Okeanos was co-founded by Florencio Cuétara whose family owns a heritage Spanish snack food packaging company in Europe. Cuétara was motivated to deal with plastics issues, particularly after encountering a bag made by his company while pursuing his hobby of scuba diving in the Mediterranean. The other founder, Dr. Russ Petrie who hails from South Africa, shares Cuétara’s passion for the sea. As an orthopedic surgeon for the Los Angeles Chargers he had, been working on ligament replacements containing calcium carbonate and had treated Cuétara’s wife. They heard about Lehrter’s patent, licensed it in 2018, bringing her onboard as VP of Process Innovation.
The business model they are pursuing is to work with OMYA, leading producer of industrial materials to access their worldwide network of calcium carbonate. They then identified processing partners on a region-by-region basis to supply it in the form of pellets that plastics manufacturing companies can simply swap for their existing virgin plastic. This minimizes the footprint associated with shipping and it engages local workers. They do cooperative research with potential customers to work out the maximum ratio of calcium carbonate and other formulation details that will work for their existing extrusion or molding equipment. Many of the companies that have been trying out the Made From Stone™ option have found that they save 5-10% on energy because the new mixture melts at a lower temperature.

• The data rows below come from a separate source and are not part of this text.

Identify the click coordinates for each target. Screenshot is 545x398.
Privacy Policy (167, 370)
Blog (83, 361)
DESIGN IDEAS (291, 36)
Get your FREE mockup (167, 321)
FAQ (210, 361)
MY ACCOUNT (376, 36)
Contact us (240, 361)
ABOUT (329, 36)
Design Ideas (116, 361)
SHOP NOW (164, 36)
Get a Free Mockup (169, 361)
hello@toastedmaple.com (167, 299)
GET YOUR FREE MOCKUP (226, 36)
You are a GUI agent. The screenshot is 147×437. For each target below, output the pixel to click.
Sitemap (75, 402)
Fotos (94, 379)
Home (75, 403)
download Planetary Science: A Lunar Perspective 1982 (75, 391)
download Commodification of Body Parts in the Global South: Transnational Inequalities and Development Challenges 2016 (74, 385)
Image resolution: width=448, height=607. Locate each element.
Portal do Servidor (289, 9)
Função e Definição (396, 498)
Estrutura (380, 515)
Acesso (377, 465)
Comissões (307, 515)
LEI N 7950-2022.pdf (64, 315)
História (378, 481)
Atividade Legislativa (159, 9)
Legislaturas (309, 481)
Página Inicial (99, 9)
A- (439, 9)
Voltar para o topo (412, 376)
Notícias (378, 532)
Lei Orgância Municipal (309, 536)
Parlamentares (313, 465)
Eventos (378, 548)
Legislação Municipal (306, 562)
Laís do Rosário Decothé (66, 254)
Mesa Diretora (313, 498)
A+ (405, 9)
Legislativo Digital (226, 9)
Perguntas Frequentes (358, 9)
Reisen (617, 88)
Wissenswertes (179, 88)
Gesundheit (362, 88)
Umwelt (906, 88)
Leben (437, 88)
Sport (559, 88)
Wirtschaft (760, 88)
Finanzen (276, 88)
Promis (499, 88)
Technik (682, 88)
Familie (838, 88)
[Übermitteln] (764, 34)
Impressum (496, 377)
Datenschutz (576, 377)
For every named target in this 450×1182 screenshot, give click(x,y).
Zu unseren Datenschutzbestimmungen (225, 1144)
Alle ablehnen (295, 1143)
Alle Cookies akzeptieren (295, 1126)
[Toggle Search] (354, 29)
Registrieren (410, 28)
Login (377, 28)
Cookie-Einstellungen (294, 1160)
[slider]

This calcium carbonate for plastic substitution works for a wide variety of plastic items ranging from flexible films to clothes hangers to food packaging to industrial applications like agricultural films and rigid items. Since the technology is yields a provable reduction in CO2 footprint, Okeanos has set up a QR code and supporting calculations in an LCA tool to help both small and large players integrate this climate action story into their marketing programs. For instance, the first commercial application was for Coagronorte, a cooperative of 545 rice farmers in Colombia who wanted to improve their packaging footprint for their Arroz Zulia rice brand, enabling the farmers to have access to sustainable technologies they could not have achieved on their own.
They are also working with manufacturers of wraps used for sandwiches and burgers, which you’ll soon see at major fast food outlets worldwide. The development process is also underway with many of largest plastics manufacturers. One challenge that the Made from Stone venture is facing is prioritizing the long list of novel applications that could be explored. One they have chosen to pursue is with agricultural tarps that are used as weed barriers, water conservation, and to keep crops like strawberries clean. They are working with agricultural research institute IMIDA in Spain to work out a slow degradation process that will also accomplish “liming” of the soil to improve its pH.
By the end of 2023 Okeanos is hoping to be replacing 25 thousand tons of petrochemical resins per month. By 2025 their goal is to replace 2.5 million metric tons/year, with the ultimate goal of removing 1 gigaton of CO2 from the plastics manufacturing process.